Scan the listing for the word "agent", and copy out each line where it is found.

#####

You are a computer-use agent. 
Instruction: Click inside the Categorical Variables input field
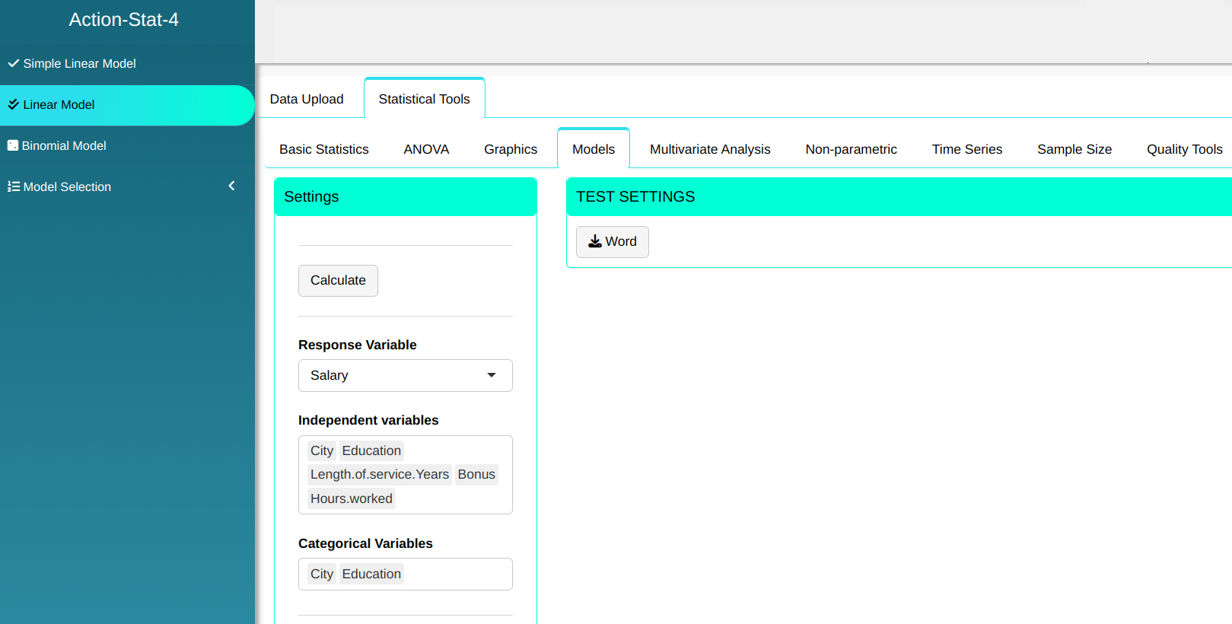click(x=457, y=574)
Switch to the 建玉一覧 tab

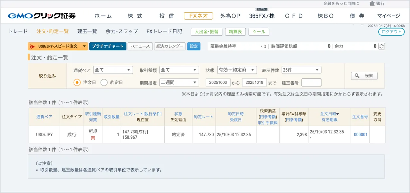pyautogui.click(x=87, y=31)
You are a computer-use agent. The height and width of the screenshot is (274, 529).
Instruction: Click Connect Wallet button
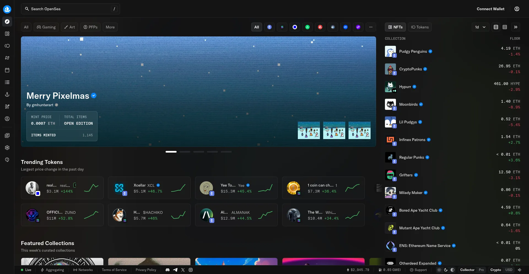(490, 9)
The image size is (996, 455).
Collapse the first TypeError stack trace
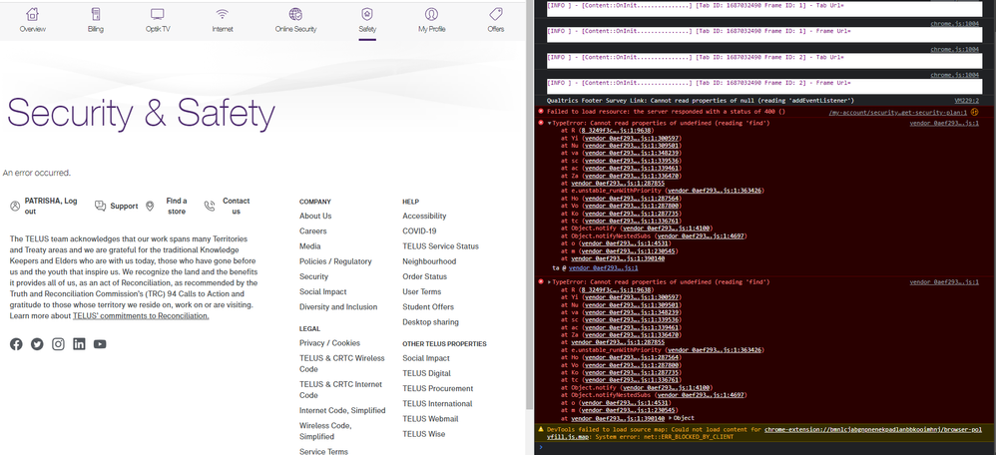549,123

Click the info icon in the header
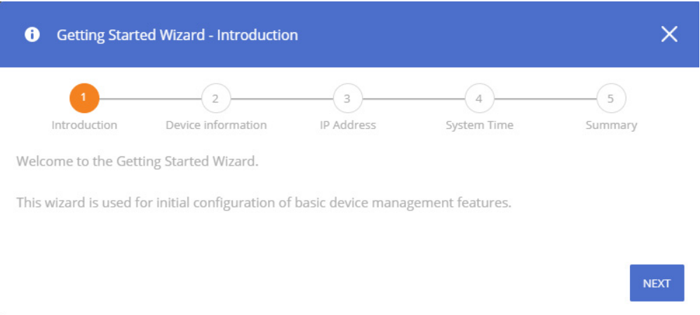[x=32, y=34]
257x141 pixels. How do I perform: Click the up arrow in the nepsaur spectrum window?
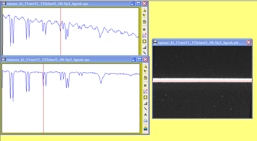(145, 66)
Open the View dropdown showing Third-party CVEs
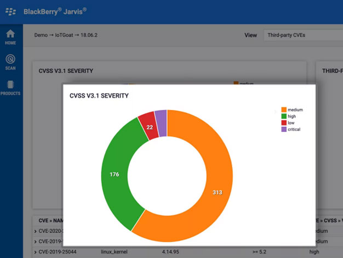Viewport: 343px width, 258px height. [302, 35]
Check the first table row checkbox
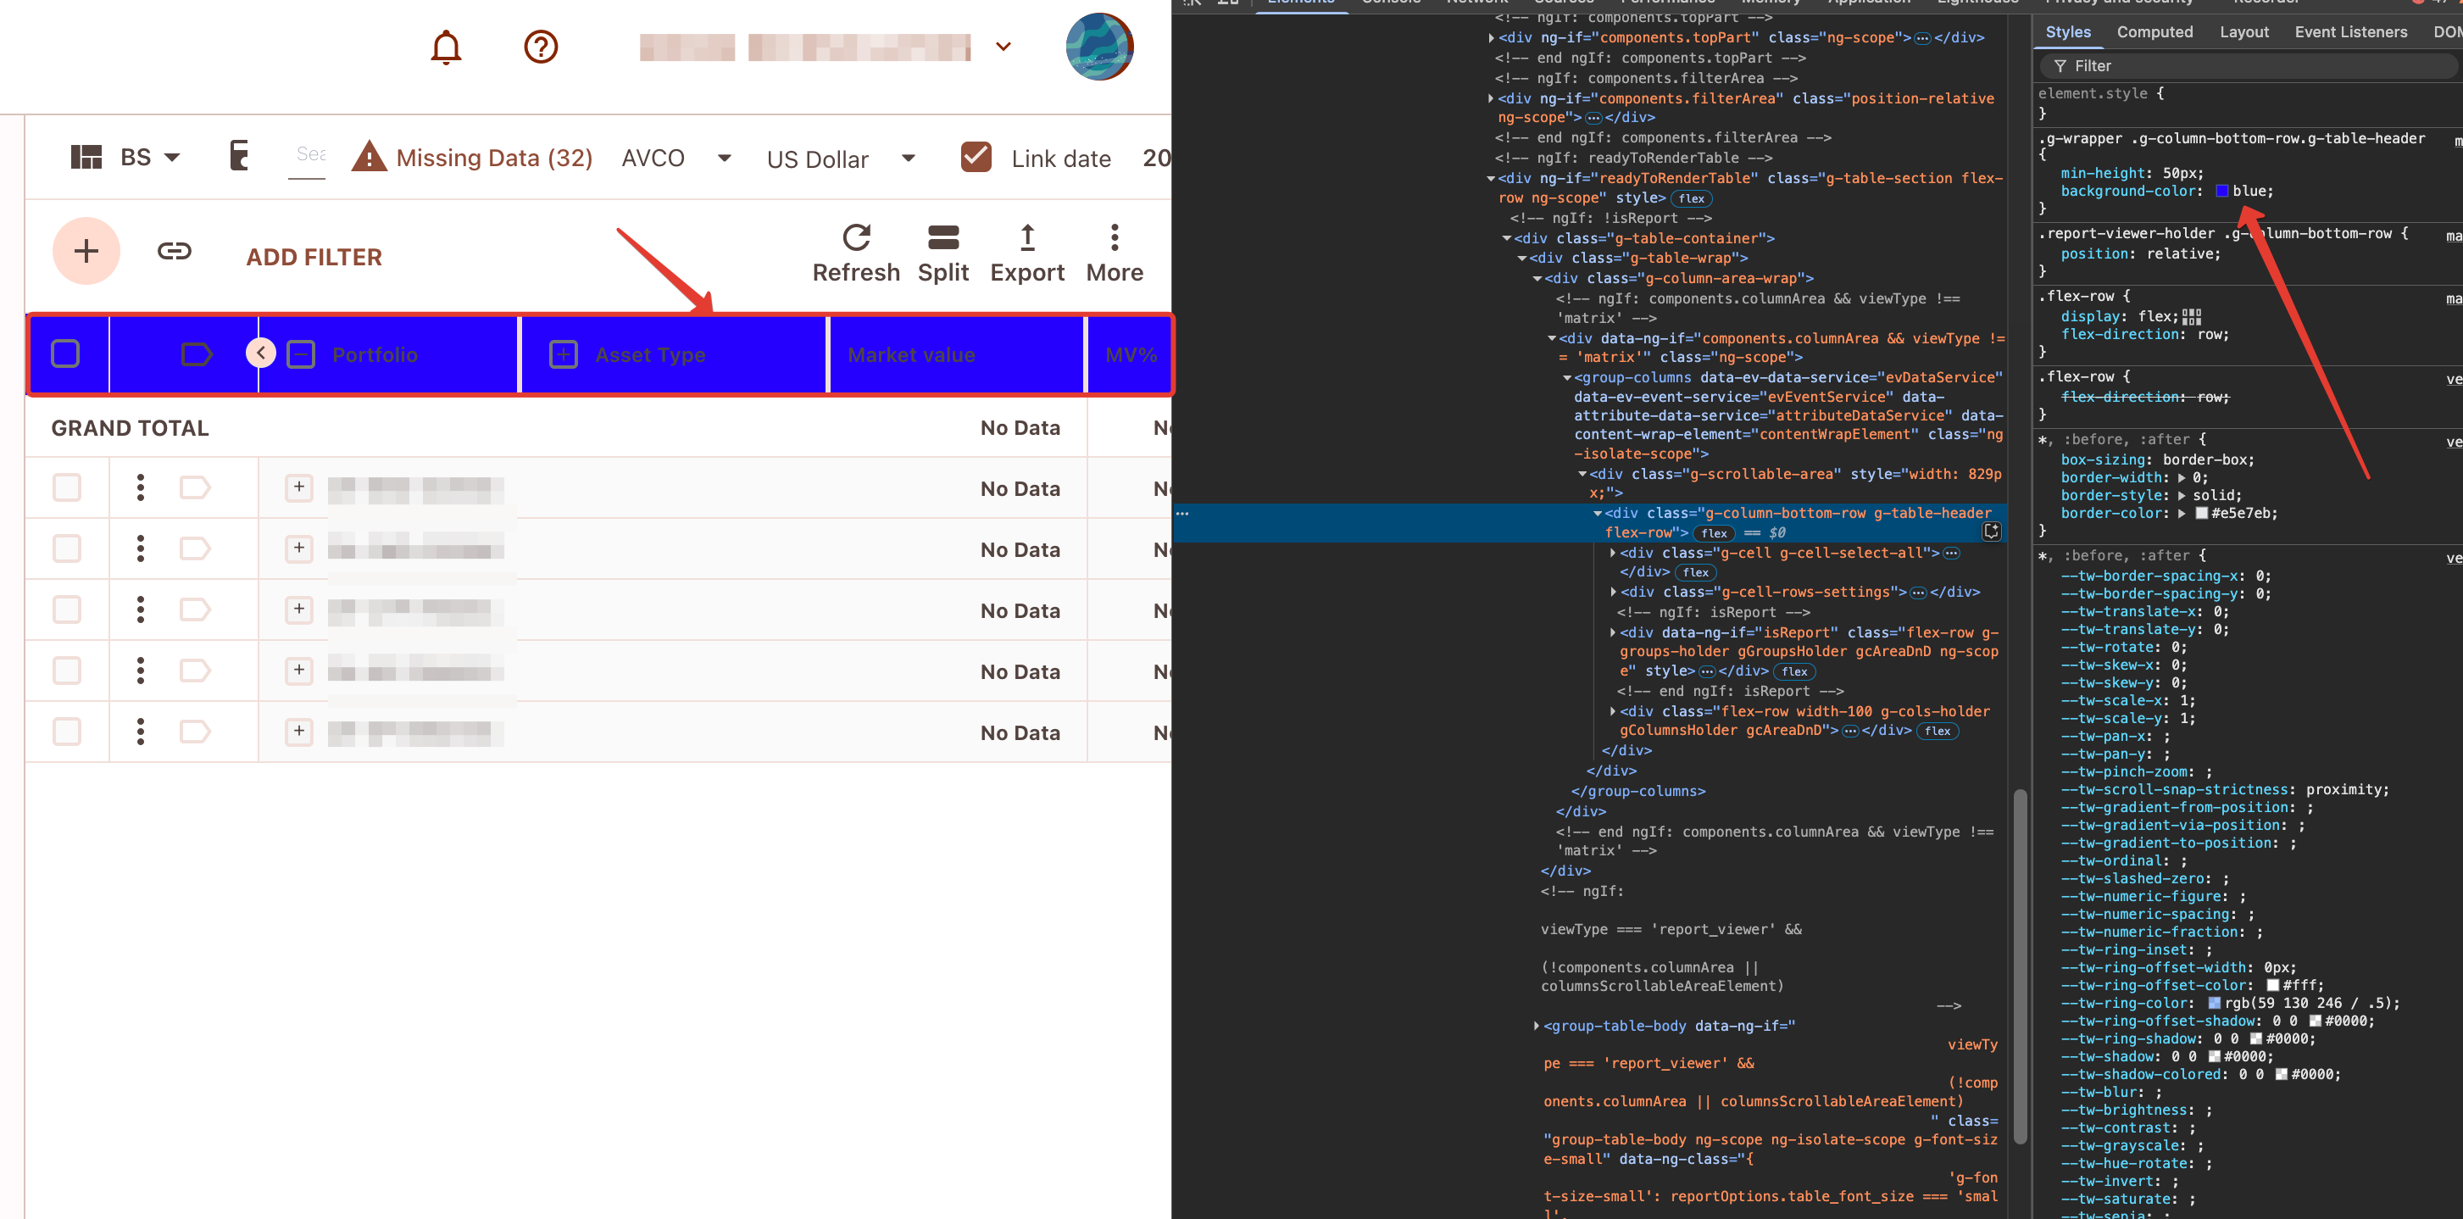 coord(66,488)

#####

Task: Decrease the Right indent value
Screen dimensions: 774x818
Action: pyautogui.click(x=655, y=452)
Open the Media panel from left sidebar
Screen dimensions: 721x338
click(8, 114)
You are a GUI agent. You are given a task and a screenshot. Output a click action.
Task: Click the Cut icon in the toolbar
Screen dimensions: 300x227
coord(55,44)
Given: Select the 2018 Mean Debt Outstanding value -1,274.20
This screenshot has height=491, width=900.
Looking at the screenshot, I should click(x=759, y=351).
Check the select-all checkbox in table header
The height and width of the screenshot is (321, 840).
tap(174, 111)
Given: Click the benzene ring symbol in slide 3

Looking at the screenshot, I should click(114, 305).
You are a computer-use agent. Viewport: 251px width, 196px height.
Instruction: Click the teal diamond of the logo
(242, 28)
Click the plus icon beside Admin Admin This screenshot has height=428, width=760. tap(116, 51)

#####

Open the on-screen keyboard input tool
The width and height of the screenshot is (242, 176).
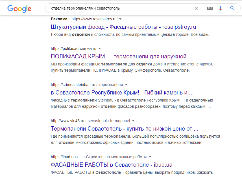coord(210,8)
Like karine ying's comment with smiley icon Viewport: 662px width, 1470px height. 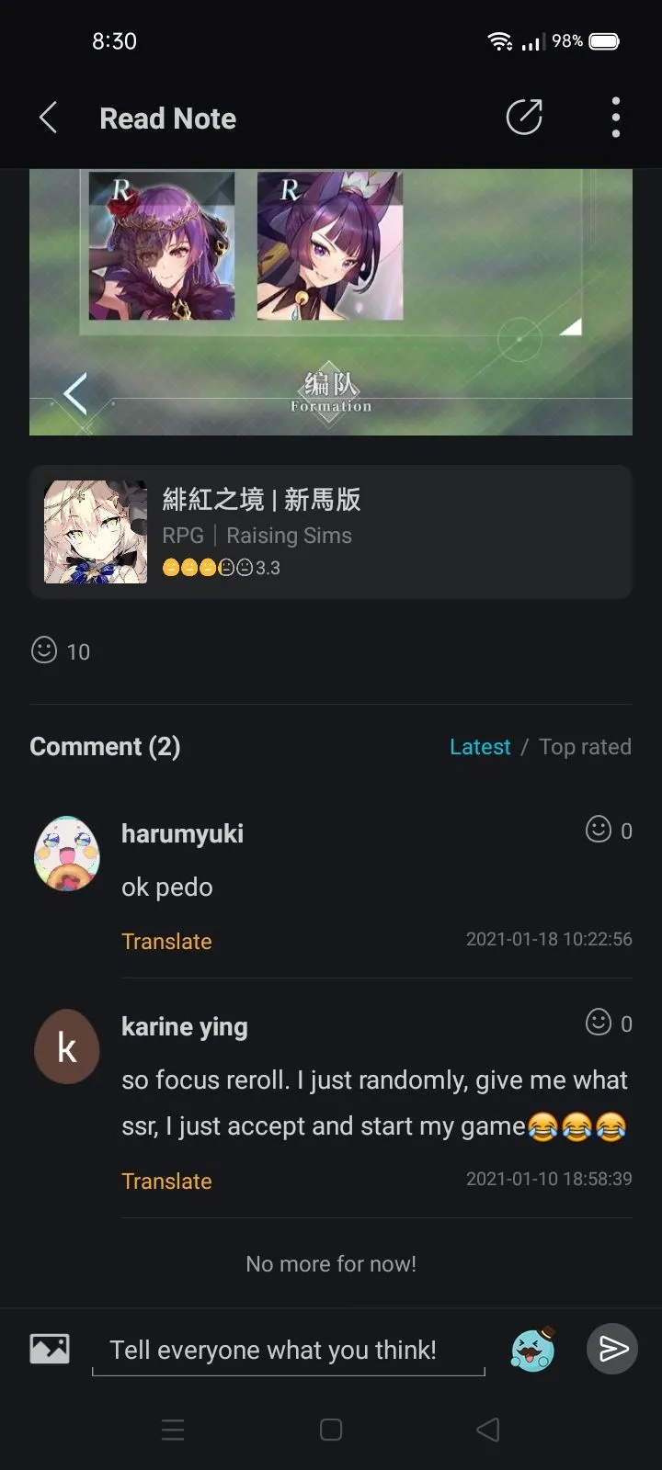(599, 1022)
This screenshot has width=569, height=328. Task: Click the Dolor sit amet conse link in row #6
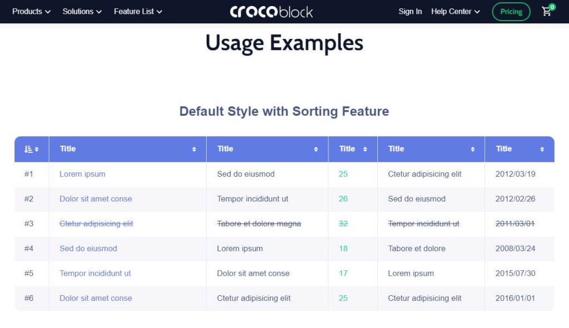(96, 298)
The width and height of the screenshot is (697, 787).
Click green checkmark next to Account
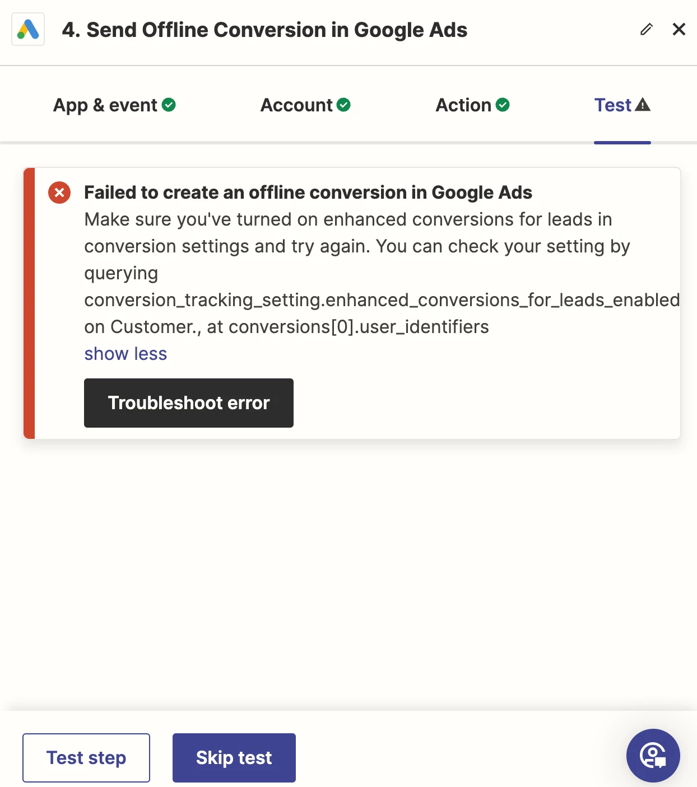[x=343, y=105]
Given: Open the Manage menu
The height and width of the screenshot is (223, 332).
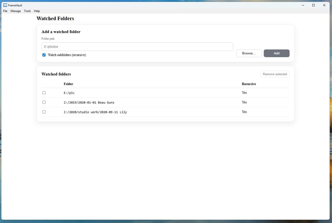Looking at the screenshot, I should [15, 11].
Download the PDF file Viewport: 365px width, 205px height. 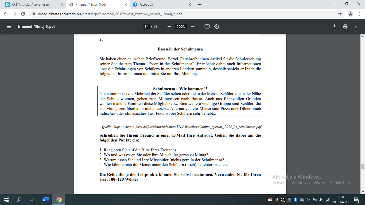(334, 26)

#####

- _EXPECTED ANSWER_:
You are a computer-use agent. 
You are a computer-use agent. The height and width of the screenshot is (274, 529).
You are a GUI agent. You are given a task and a screenshot. Output a click action.
You are a computer-use agent. Viewport: 251px width, 196px height.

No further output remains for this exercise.